11 novembre, 100 ans après comment honorer nos morts?

novembre 11, 2018 dans A la une, A vos côtés par Catherine Baratti-Elbaz

Monsieur le Président du Comité d’Entente des Associations de Combattants et Victimes de Guerre,
Mesdames et Messieurs les Présidents et membres des associations d’anciens combattants,
Madame la Principale,
Madame la Directrice, Monsieur le Directeur,
Monsieur le Commissaire,
Monsieur le représentant du régiment de cavalerie de la Garde Républicaine,
Mesdames et Messieurs les élu-e-s,
Mesdames et Messieurs,

Cher-e-s enfants,

100 ans ! 100 ans que le Clairon de l’armistice de la Grande Guerre a sonné.

100 ans c’est l’âge de Pâquerette, cette pensionnaire de Ma Maison des petites sœurs des pauvres. Pâquerette fait partie de nos doyens d’âge et pourtant si elle se souvient bien de la Seconde guerre mondiale, elle me confiait récemment avoir de la peine à se remémorer son oncle, pourtant mort pour la France à Verdun, présenté comme un héros dans la famille.

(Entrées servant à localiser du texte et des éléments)
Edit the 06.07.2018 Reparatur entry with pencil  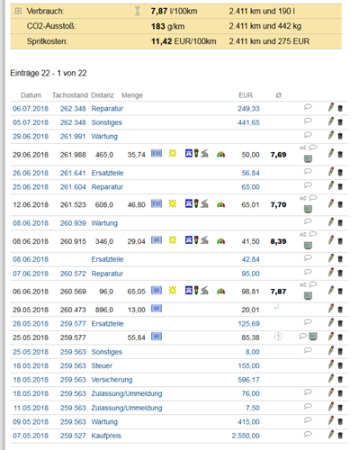[x=331, y=107]
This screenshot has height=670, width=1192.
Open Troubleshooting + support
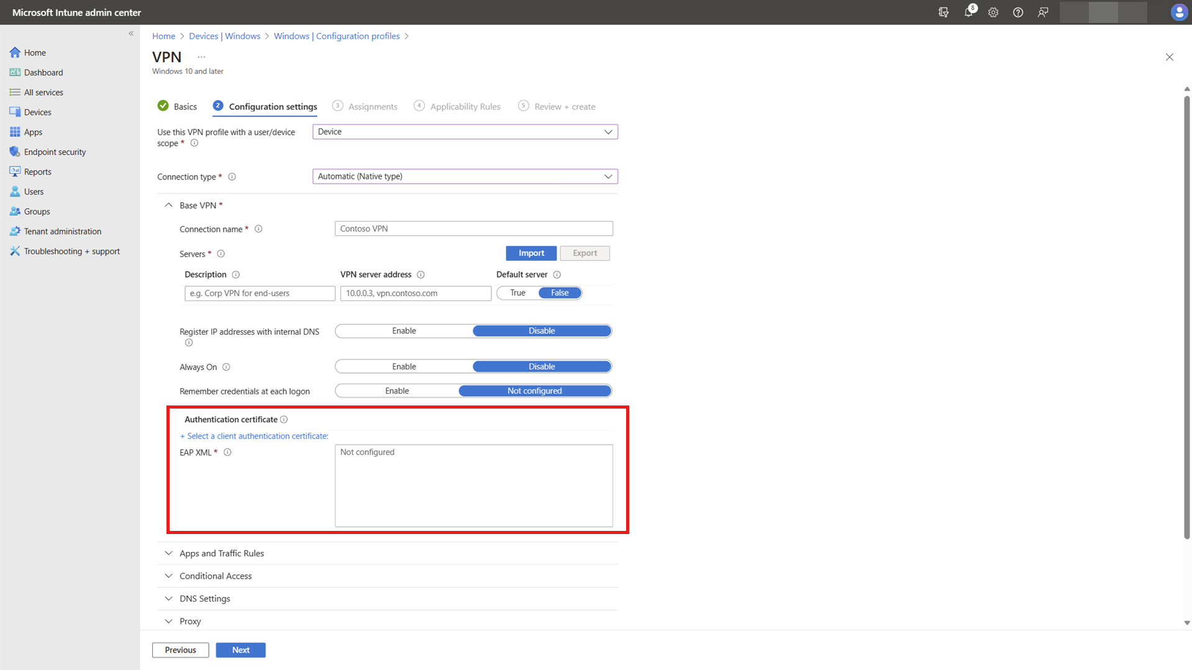click(71, 251)
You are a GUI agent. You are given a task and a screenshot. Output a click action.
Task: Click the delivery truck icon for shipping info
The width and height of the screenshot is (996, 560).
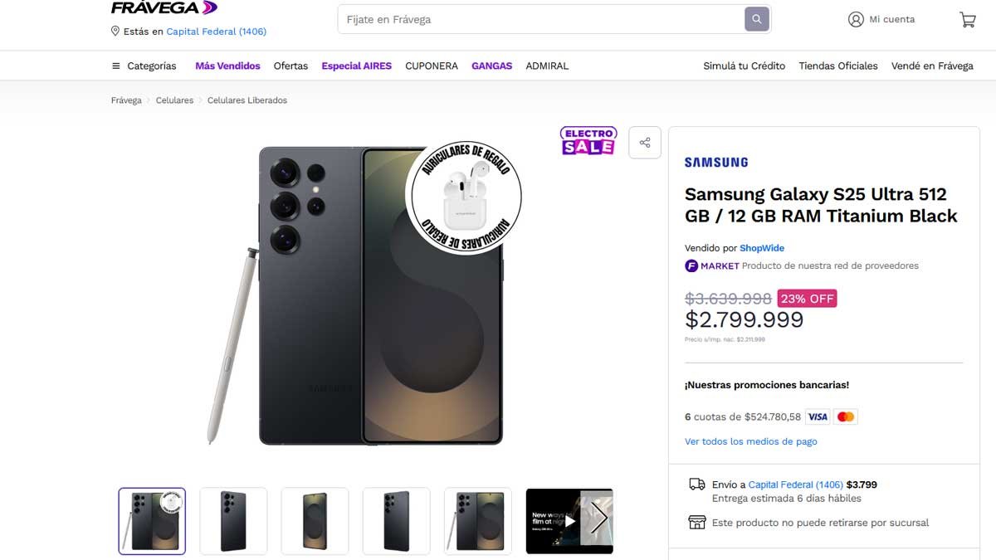[696, 484]
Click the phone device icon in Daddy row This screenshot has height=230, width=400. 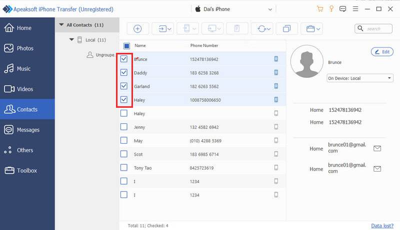click(x=276, y=73)
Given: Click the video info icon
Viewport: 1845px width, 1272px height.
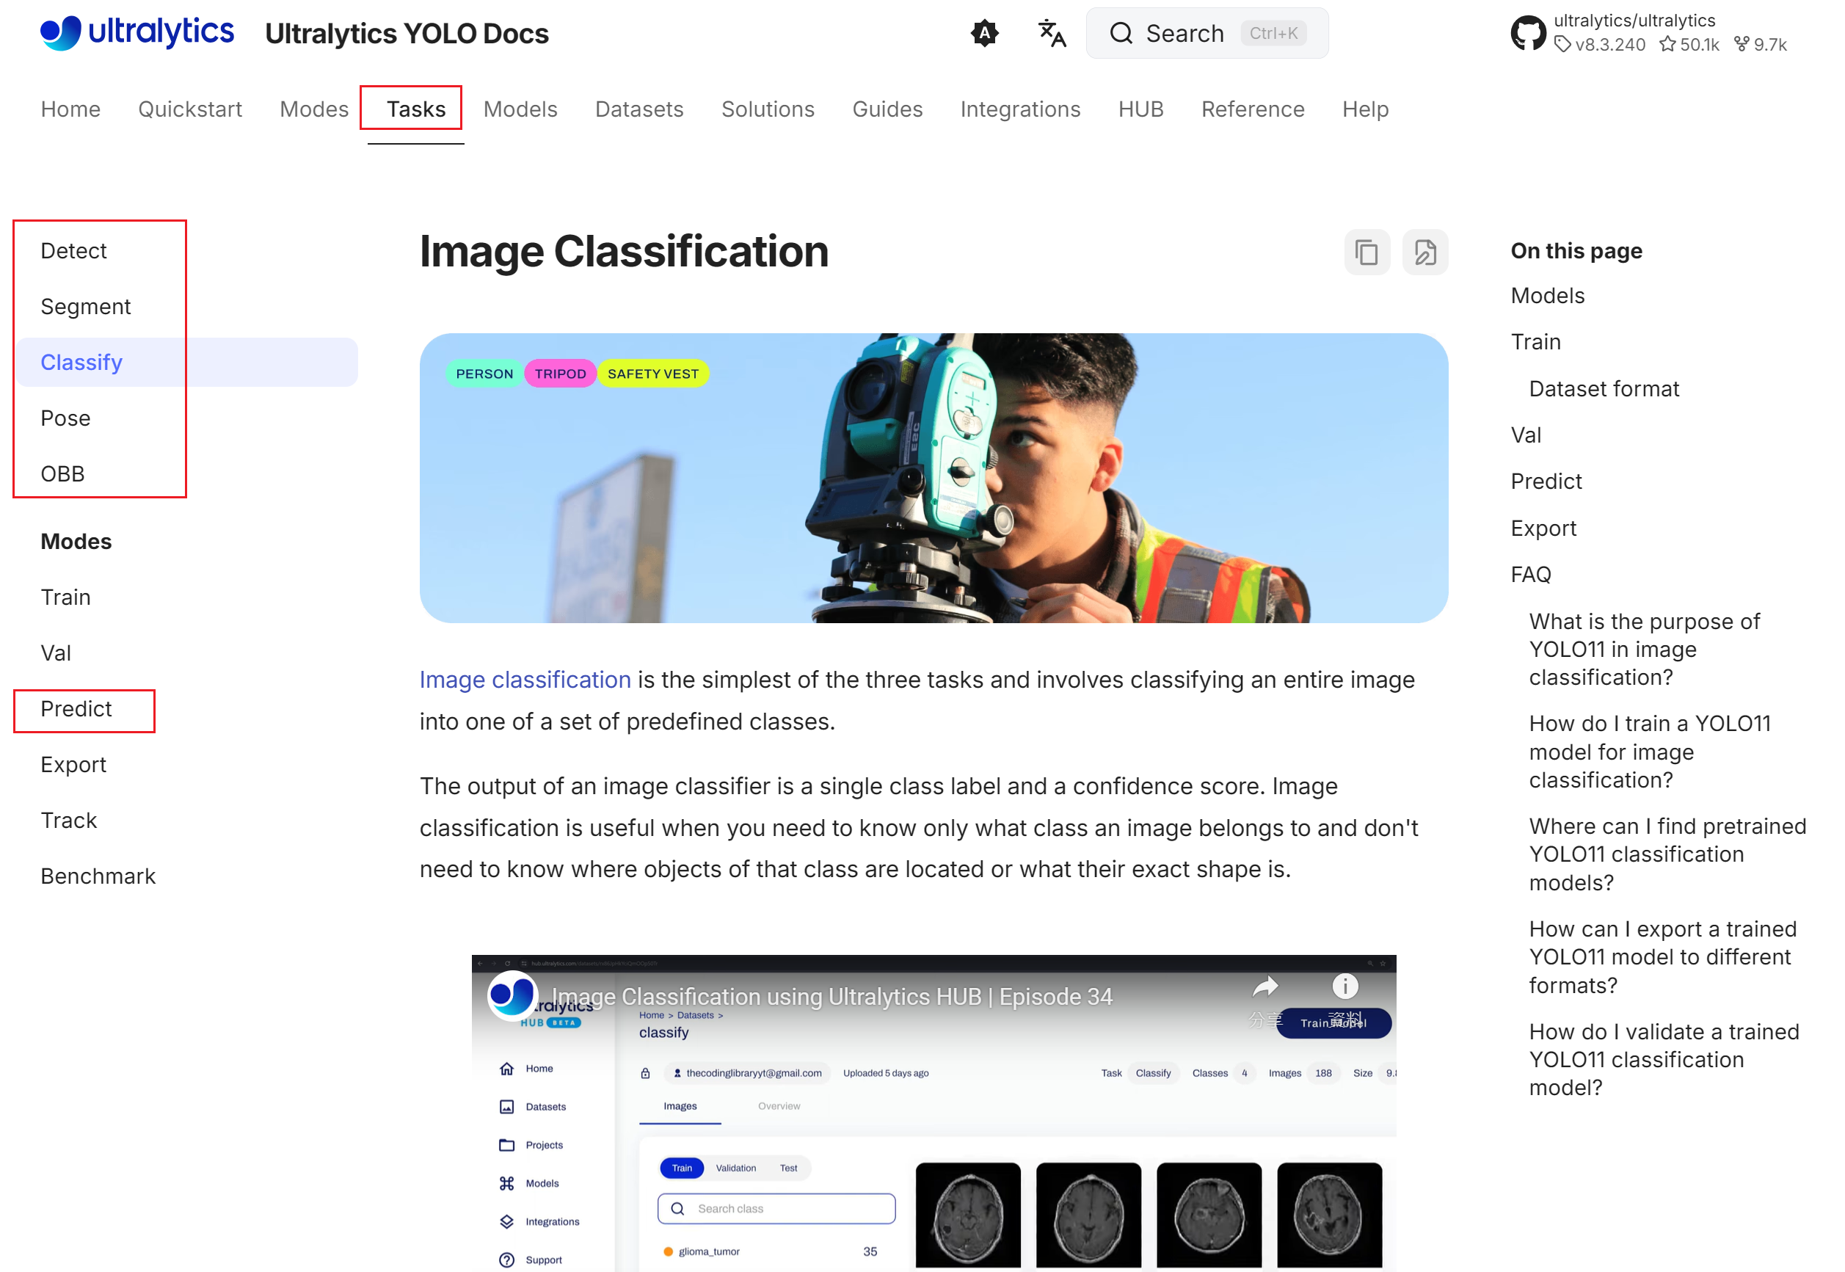Looking at the screenshot, I should [1344, 987].
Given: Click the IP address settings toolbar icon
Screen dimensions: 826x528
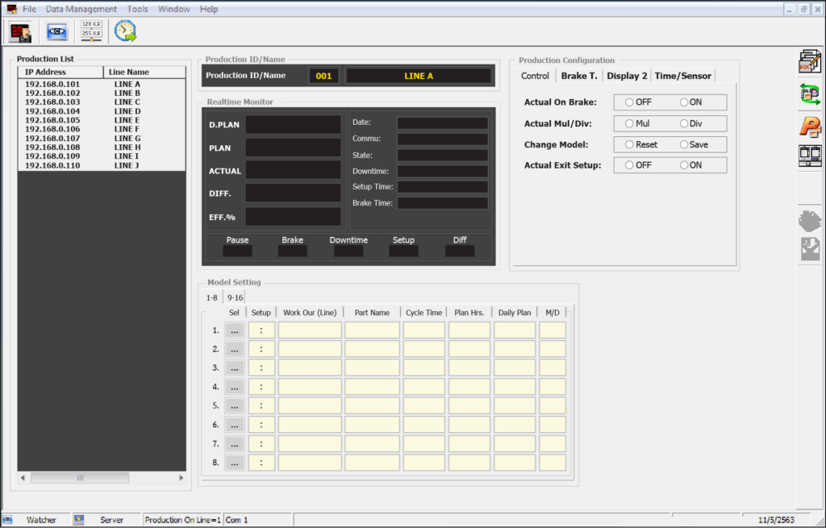Looking at the screenshot, I should [91, 31].
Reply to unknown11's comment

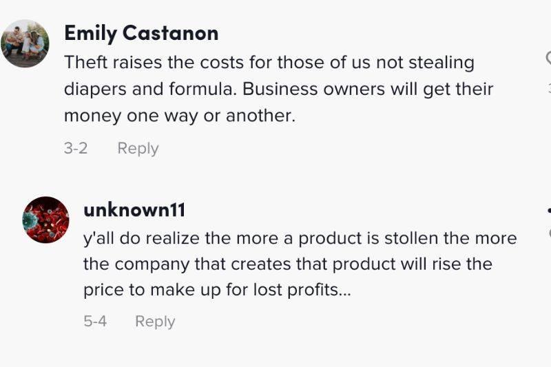155,321
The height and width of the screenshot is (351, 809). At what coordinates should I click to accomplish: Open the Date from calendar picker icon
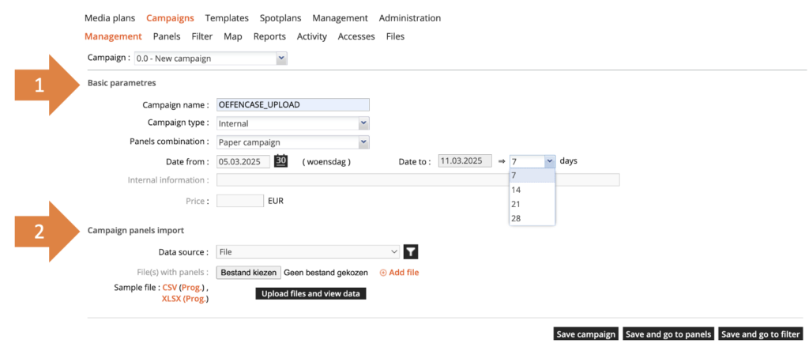coord(281,161)
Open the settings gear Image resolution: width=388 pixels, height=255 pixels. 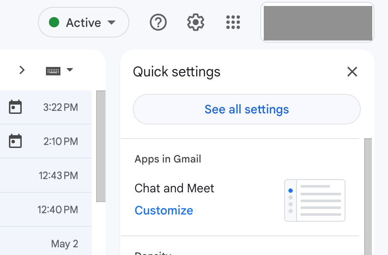click(x=195, y=22)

- OBJECTIF
Reproduisez tout le passage du discours du 11 novembre allant de « Monsieur le Président » jusqu'à « dans la famille. », en substituant « Marguerite » à « Pâquerette ». Ces enregistrements forment un matériau distinct du texte.

- TÂCHE ACCOMPLIE
Monsieur le Président du Comité d’Entente des Associations de Combattants et Victimes de Guerre,
Mesdames et Messieurs les Présidents et membres des associations d’anciens combattants,
Madame la Principale,
Madame la Directrice, Monsieur le Directeur,
Monsieur le Commissaire,
Monsieur le représentant du régiment de cavalerie de la Garde Républicaine,
Mesdames et Messieurs les élu-e-s,
Mesdames et Messieurs,

Cher-e-s enfants,

100 ans ! 100 ans que le Clairon de l’armistice de la Grande Guerre a sonné.

100 ans c’est l’âge de Marguerite, cette pensionnaire de Ma Maison des petites sœurs des pauvres. Marguerite fait partie de nos doyens d’âge et pourtant si elle se souvient bien de la Seconde guerre mondiale, elle me confiait récemment avoir de la peine à se remémorer son oncle, pourtant mort pour la France à Verdun, présenté comme un héros dans la famille.